(Prompt):
Could you reproduce, unchanged, the part of the entries below that opens with the line containing "Task: Open the post date 5 febbraio 2023" and closes with the line containing "(x=267, y=138)", with both of those lines included?

[Word and element pointing entries]
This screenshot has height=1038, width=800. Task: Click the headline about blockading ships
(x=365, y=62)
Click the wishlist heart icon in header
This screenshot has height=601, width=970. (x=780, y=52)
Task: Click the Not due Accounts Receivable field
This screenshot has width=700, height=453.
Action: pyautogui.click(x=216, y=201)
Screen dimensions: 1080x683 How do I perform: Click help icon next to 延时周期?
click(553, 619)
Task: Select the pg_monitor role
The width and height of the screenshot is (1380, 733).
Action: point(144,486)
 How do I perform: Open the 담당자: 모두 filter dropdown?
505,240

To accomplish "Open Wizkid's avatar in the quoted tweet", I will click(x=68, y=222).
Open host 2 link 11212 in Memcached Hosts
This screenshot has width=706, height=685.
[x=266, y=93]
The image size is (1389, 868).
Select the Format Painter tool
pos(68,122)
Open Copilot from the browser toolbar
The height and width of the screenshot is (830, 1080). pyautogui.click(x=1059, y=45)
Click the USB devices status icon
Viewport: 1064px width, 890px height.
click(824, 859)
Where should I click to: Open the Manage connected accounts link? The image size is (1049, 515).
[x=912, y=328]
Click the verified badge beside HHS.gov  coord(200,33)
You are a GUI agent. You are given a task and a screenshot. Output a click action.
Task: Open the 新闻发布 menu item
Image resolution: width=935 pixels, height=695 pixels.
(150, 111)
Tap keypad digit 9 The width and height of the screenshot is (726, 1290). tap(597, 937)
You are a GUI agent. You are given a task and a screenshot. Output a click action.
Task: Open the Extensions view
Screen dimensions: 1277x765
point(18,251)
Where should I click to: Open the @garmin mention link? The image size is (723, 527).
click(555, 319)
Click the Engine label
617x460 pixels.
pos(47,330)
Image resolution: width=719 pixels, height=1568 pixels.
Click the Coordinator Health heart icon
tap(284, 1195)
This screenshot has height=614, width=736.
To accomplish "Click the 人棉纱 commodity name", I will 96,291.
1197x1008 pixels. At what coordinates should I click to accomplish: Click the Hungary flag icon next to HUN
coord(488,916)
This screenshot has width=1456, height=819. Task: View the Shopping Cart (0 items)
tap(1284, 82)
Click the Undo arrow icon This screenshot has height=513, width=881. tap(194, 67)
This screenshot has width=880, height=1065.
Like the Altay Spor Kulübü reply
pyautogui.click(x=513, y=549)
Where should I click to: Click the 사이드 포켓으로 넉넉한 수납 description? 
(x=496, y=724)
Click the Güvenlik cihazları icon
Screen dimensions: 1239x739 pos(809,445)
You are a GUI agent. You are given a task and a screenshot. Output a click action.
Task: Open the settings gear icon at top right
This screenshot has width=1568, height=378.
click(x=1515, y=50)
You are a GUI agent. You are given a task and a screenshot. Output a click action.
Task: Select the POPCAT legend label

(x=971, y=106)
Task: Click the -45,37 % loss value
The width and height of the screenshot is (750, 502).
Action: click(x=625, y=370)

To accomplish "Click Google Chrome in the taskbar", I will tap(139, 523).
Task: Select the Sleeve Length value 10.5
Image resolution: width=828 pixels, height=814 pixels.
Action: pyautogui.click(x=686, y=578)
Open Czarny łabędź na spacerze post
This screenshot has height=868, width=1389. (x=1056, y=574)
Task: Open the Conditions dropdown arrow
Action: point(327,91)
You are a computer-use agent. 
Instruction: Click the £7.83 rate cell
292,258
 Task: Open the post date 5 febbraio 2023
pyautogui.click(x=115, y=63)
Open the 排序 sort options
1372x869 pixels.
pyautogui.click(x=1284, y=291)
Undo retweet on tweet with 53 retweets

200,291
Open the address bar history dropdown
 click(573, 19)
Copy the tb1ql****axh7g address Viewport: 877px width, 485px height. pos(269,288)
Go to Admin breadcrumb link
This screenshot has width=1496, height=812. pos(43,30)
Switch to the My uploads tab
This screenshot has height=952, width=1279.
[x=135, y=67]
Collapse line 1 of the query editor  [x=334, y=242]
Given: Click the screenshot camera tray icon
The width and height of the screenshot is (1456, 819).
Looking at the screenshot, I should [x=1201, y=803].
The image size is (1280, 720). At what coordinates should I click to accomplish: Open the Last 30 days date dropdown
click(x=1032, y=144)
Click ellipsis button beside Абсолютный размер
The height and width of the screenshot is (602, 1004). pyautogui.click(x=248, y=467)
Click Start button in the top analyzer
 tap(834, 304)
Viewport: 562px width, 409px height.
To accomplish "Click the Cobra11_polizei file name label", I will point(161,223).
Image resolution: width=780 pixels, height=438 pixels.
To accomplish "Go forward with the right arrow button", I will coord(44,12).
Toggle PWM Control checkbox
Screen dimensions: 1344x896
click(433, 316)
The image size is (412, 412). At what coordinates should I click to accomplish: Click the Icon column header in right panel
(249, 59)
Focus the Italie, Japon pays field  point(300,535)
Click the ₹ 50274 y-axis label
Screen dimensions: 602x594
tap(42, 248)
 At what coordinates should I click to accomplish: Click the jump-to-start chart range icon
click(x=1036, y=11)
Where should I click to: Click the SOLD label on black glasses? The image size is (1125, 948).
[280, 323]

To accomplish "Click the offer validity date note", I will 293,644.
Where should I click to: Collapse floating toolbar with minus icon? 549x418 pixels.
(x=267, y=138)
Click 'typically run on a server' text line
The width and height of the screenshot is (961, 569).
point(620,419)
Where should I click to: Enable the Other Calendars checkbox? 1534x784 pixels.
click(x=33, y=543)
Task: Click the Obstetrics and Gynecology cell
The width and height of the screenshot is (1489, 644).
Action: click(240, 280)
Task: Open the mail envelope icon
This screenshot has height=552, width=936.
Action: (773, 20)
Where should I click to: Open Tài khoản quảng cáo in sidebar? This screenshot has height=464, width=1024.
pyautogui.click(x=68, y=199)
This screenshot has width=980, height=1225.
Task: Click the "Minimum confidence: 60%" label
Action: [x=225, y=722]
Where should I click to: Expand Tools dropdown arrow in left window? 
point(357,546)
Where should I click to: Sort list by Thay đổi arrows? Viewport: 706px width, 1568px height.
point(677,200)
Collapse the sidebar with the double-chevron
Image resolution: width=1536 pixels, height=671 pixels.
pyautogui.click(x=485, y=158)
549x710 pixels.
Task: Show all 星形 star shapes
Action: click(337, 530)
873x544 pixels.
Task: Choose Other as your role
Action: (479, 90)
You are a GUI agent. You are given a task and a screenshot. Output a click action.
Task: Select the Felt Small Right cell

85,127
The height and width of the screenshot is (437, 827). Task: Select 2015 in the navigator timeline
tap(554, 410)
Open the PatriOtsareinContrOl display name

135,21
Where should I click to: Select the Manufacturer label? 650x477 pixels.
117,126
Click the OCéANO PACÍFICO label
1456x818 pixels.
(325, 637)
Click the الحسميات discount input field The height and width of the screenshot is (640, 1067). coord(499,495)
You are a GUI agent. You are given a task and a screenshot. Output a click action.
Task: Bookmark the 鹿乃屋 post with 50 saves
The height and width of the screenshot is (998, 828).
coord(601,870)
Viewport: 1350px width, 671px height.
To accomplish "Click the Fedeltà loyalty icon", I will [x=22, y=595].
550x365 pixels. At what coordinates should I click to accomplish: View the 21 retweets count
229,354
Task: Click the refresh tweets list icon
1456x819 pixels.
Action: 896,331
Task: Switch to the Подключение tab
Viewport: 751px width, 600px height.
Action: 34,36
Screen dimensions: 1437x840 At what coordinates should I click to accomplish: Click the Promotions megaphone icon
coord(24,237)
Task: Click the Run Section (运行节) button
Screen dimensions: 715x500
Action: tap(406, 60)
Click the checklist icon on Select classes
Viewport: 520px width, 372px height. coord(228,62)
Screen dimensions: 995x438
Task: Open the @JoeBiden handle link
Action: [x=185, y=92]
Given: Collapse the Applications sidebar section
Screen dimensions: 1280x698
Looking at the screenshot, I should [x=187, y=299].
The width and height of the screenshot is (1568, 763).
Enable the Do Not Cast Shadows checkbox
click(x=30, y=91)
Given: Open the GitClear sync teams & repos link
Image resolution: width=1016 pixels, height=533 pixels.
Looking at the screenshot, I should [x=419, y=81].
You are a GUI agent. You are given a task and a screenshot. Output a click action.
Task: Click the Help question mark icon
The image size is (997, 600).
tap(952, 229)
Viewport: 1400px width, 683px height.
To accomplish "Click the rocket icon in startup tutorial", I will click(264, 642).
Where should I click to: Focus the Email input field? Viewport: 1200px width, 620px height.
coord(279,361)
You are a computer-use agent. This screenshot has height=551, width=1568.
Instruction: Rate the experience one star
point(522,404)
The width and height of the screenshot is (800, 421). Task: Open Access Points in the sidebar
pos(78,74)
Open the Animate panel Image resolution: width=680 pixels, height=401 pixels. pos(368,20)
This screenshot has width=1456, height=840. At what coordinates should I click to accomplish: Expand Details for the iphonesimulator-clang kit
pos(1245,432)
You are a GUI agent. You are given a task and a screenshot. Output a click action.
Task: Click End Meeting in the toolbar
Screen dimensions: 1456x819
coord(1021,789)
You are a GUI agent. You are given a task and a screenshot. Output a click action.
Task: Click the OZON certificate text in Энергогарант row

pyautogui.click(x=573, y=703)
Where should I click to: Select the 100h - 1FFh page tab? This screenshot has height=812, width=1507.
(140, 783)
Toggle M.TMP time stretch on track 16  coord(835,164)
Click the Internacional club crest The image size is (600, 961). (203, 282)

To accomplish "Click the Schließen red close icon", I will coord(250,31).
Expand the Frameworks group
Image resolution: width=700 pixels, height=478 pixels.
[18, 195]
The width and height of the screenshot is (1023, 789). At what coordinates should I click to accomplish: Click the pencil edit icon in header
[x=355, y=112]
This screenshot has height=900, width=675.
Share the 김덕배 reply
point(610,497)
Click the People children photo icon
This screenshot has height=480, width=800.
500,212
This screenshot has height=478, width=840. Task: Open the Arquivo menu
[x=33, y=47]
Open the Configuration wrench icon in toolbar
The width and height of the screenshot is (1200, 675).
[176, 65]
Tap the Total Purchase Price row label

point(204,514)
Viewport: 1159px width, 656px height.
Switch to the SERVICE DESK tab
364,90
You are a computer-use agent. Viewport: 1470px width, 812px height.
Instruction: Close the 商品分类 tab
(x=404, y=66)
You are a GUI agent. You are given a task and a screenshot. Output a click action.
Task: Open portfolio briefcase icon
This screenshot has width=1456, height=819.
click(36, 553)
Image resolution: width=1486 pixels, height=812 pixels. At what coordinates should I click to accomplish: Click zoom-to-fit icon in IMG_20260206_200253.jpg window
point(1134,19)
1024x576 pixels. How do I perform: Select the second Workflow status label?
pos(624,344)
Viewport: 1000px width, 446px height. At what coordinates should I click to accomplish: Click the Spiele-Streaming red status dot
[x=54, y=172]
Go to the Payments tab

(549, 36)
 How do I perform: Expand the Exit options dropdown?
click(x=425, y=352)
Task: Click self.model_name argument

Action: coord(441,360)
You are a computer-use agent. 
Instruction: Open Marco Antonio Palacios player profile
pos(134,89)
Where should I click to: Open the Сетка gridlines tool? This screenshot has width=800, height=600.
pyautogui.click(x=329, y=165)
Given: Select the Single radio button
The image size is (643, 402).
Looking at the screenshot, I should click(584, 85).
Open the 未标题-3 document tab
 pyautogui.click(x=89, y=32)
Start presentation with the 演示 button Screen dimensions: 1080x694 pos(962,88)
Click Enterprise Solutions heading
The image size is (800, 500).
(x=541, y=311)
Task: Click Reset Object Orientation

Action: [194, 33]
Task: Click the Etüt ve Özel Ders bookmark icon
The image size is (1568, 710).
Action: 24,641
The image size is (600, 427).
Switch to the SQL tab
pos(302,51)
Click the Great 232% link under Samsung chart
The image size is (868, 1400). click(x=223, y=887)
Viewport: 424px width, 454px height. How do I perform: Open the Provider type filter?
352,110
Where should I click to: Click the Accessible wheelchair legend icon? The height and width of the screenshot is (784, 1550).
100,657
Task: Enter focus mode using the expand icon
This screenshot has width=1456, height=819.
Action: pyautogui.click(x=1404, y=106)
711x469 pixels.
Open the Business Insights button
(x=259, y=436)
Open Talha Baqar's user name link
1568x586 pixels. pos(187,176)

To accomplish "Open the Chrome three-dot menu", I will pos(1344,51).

(Exercise result):
 Task: Open the post date 5 febbraio 2023
pyautogui.click(x=115, y=63)
Open the 排序 sort options
1372x869 pixels.
pyautogui.click(x=1284, y=291)
Undo retweet on tweet with 53 retweets

200,291
Open the address bar history dropdown
 click(573, 19)
Copy the tb1ql****axh7g address Viewport: 877px width, 485px height. pos(269,288)
Go to Admin breadcrumb link
This screenshot has width=1496, height=812. pos(43,30)
Switch to the My uploads tab
This screenshot has height=952, width=1279.
[x=135, y=67]
Collapse line 1 of the query editor  [x=334, y=242]
Given: Click the screenshot camera tray icon
The width and height of the screenshot is (1456, 819).
Looking at the screenshot, I should [x=1201, y=803].
The image size is (1280, 720). At what coordinates should I click to accomplish: Open the Last 30 days date dropdown
click(x=1032, y=144)
Click ellipsis button beside Абсолютный размер
The height and width of the screenshot is (602, 1004). pyautogui.click(x=248, y=467)
Click Start button in the top analyzer
 tap(834, 304)
Viewport: 562px width, 409px height.
To accomplish "Click the Cobra11_polizei file name label", I will point(161,223).
Image resolution: width=780 pixels, height=438 pixels.
To accomplish "Go forward with the right arrow button", I will coord(44,12).
Toggle PWM Control checkbox
Screen dimensions: 1344x896
click(433, 316)
The image size is (412, 412). At what coordinates should I click to accomplish: Click the Icon column header in right panel
(249, 59)
Focus the Italie, Japon pays field  point(300,535)
Click the ₹ 50274 y-axis label
Screen dimensions: 602x594
tap(42, 248)
 At what coordinates should I click to accomplish: Click the jump-to-start chart range icon
click(x=1036, y=11)
Where should I click to: Click the SOLD label on black glasses? The image size is (1125, 948).
[280, 323]

To accomplish "Click the offer validity date note", I will 293,644.
Where should I click to: Collapse floating toolbar with minus icon? 549x418 pixels.
(x=267, y=138)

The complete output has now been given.